_Your objective_
Which lines in the records below mention the word "list"? Copy each one out.
──────── Source information
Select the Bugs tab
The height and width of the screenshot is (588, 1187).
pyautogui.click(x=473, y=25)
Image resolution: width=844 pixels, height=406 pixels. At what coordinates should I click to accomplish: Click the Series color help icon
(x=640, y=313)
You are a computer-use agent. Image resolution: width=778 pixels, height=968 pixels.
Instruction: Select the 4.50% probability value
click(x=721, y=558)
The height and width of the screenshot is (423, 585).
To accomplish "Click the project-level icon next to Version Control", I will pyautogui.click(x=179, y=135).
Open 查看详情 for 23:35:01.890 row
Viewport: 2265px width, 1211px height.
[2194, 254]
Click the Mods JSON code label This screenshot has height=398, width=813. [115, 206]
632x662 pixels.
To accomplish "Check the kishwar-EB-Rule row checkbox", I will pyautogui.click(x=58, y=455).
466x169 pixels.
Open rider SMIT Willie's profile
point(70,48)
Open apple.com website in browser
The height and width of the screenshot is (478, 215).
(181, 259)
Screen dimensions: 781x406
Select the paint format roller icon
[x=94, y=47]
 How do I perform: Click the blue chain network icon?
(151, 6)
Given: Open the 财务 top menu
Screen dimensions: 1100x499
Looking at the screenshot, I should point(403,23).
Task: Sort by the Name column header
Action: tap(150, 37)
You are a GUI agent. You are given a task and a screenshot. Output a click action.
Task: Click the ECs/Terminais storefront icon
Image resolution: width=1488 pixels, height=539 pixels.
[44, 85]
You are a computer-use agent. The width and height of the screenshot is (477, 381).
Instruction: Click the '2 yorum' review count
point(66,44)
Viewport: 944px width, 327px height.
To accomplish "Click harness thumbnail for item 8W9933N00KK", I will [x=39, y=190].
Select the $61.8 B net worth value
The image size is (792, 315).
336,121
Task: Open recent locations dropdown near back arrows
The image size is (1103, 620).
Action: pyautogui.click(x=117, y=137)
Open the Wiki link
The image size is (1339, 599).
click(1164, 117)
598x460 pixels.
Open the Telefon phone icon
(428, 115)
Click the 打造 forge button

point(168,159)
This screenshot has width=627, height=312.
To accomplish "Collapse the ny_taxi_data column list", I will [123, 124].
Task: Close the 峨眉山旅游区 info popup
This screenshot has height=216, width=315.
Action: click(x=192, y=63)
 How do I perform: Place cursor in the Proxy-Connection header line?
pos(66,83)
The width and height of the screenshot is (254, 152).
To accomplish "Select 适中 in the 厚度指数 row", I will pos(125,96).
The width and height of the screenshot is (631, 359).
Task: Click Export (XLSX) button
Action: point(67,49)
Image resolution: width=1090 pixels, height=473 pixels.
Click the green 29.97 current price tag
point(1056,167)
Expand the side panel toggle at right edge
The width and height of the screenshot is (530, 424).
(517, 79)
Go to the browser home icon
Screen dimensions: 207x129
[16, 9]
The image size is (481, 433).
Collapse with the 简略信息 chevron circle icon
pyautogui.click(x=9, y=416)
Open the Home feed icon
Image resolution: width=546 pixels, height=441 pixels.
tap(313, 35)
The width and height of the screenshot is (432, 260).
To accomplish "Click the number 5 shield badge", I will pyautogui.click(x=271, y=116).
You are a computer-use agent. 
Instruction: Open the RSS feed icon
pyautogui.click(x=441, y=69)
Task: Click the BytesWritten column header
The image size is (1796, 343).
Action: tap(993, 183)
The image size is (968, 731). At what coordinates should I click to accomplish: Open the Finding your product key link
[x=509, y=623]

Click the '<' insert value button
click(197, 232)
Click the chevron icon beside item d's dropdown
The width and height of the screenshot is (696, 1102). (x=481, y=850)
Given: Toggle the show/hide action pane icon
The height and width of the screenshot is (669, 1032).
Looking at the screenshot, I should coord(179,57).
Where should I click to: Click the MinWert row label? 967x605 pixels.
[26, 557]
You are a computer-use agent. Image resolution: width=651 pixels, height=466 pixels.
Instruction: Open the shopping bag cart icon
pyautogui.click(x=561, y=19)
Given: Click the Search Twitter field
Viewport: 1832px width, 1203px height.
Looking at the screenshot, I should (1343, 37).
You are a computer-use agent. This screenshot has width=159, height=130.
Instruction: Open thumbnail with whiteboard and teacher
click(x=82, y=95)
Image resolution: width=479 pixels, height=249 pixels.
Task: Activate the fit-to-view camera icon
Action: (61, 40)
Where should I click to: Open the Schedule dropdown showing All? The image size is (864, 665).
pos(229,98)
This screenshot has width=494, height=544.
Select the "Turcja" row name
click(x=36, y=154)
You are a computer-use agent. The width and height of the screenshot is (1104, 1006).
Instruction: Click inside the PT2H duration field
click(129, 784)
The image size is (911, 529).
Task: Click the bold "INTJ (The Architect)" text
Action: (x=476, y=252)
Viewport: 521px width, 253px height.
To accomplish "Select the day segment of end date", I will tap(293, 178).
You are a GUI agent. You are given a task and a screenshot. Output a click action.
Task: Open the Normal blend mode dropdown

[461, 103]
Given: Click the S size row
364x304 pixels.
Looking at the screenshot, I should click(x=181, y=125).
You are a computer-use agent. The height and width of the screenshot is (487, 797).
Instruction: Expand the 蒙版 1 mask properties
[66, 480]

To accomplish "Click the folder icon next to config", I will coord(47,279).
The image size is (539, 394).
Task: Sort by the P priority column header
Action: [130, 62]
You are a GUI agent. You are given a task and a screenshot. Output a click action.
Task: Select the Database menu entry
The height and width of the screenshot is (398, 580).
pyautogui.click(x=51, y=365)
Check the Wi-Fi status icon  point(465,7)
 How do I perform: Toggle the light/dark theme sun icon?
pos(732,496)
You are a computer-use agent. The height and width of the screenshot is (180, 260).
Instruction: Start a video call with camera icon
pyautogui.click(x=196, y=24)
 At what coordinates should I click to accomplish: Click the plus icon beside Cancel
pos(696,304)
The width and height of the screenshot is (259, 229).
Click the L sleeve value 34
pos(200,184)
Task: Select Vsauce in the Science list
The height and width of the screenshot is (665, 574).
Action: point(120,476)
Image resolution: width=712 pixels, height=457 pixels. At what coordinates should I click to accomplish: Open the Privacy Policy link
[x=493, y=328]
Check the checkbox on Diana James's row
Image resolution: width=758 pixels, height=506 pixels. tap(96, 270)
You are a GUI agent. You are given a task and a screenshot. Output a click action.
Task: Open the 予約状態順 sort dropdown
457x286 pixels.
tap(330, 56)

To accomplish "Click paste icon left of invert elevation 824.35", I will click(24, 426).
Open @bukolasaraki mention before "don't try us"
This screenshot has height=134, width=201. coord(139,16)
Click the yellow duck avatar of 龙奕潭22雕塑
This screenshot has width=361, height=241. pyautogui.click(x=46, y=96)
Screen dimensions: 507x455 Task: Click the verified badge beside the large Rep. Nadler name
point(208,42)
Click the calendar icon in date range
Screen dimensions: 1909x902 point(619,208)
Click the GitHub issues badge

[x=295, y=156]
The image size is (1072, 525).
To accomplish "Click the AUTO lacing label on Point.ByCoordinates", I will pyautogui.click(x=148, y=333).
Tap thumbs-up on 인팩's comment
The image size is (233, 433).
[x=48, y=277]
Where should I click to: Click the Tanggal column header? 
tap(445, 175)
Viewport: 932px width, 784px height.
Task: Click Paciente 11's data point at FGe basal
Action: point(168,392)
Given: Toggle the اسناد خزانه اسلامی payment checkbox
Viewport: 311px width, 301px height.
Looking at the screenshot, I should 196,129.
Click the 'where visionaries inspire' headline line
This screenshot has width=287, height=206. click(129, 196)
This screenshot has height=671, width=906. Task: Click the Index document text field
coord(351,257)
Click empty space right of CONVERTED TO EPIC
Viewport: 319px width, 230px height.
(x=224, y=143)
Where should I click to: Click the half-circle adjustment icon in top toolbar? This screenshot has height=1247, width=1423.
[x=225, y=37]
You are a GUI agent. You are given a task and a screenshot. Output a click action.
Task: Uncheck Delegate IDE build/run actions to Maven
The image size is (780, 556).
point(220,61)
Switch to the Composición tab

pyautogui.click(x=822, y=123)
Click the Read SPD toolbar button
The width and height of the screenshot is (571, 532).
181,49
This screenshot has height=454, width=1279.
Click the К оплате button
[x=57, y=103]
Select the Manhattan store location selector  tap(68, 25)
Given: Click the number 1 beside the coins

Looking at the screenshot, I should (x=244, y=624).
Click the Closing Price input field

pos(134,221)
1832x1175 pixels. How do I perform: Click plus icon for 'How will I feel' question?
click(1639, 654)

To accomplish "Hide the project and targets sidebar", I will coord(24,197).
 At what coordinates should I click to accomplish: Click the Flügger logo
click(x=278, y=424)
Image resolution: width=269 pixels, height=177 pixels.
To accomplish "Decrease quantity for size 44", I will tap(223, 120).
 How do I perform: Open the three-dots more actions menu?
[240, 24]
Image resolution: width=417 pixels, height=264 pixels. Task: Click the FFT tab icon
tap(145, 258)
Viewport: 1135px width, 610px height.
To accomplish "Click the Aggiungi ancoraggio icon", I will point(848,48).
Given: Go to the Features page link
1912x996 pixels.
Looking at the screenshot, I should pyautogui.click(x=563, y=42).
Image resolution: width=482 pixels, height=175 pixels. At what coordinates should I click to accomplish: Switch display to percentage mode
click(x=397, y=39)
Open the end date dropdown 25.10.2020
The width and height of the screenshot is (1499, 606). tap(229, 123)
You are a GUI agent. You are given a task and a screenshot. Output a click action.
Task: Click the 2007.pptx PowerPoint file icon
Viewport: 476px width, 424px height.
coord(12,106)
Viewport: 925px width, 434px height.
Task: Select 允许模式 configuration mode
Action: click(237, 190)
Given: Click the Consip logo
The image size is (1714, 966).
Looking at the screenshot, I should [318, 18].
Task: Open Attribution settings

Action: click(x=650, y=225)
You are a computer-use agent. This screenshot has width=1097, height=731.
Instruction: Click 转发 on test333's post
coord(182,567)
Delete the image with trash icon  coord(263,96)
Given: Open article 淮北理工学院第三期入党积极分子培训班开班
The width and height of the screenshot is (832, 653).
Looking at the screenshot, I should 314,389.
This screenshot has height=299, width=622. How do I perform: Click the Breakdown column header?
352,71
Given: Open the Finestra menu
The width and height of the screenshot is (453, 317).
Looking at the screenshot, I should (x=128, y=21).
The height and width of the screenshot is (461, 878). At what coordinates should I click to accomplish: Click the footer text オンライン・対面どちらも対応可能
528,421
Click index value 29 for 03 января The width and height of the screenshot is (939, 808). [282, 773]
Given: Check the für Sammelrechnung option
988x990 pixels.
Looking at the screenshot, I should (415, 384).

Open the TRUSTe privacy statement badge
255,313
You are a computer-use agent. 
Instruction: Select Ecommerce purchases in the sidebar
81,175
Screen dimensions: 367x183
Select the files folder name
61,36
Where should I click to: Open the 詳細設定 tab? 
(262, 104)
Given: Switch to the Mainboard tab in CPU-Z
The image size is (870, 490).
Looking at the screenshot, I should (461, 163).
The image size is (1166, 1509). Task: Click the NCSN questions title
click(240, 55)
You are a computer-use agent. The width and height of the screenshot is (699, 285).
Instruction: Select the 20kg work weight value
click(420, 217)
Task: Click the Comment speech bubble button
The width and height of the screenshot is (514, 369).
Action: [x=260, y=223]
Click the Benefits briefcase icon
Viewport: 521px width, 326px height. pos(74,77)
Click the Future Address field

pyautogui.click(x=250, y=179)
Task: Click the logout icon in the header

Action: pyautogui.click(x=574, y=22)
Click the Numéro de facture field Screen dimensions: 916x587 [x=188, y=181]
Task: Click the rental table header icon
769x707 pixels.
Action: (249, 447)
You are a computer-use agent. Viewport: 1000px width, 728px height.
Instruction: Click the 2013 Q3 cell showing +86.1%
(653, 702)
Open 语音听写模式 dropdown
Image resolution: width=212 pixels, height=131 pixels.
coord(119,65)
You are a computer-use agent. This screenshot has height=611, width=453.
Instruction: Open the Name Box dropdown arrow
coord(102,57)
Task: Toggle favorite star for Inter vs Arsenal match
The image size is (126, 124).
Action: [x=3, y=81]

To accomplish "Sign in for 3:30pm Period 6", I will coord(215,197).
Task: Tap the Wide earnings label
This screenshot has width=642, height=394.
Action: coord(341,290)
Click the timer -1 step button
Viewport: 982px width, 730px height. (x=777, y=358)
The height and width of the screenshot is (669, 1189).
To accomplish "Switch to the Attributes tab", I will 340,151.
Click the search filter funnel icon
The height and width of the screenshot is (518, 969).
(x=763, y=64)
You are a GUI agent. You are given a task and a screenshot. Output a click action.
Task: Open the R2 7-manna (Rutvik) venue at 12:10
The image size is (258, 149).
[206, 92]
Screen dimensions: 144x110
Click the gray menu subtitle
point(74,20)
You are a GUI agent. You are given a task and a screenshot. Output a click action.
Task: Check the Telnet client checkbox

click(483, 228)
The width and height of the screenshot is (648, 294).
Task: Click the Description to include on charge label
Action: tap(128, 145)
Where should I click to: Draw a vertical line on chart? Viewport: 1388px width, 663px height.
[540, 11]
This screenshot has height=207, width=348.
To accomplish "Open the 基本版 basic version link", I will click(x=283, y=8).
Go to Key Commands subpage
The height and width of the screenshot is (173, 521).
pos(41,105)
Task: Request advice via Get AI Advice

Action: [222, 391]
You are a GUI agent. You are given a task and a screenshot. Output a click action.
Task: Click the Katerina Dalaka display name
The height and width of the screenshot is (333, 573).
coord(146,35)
────────────────
_Response area_
To accomplish "Collapse the ny_taxi_data column list", I will [123, 124].
Task: Select Vsauce in the Science list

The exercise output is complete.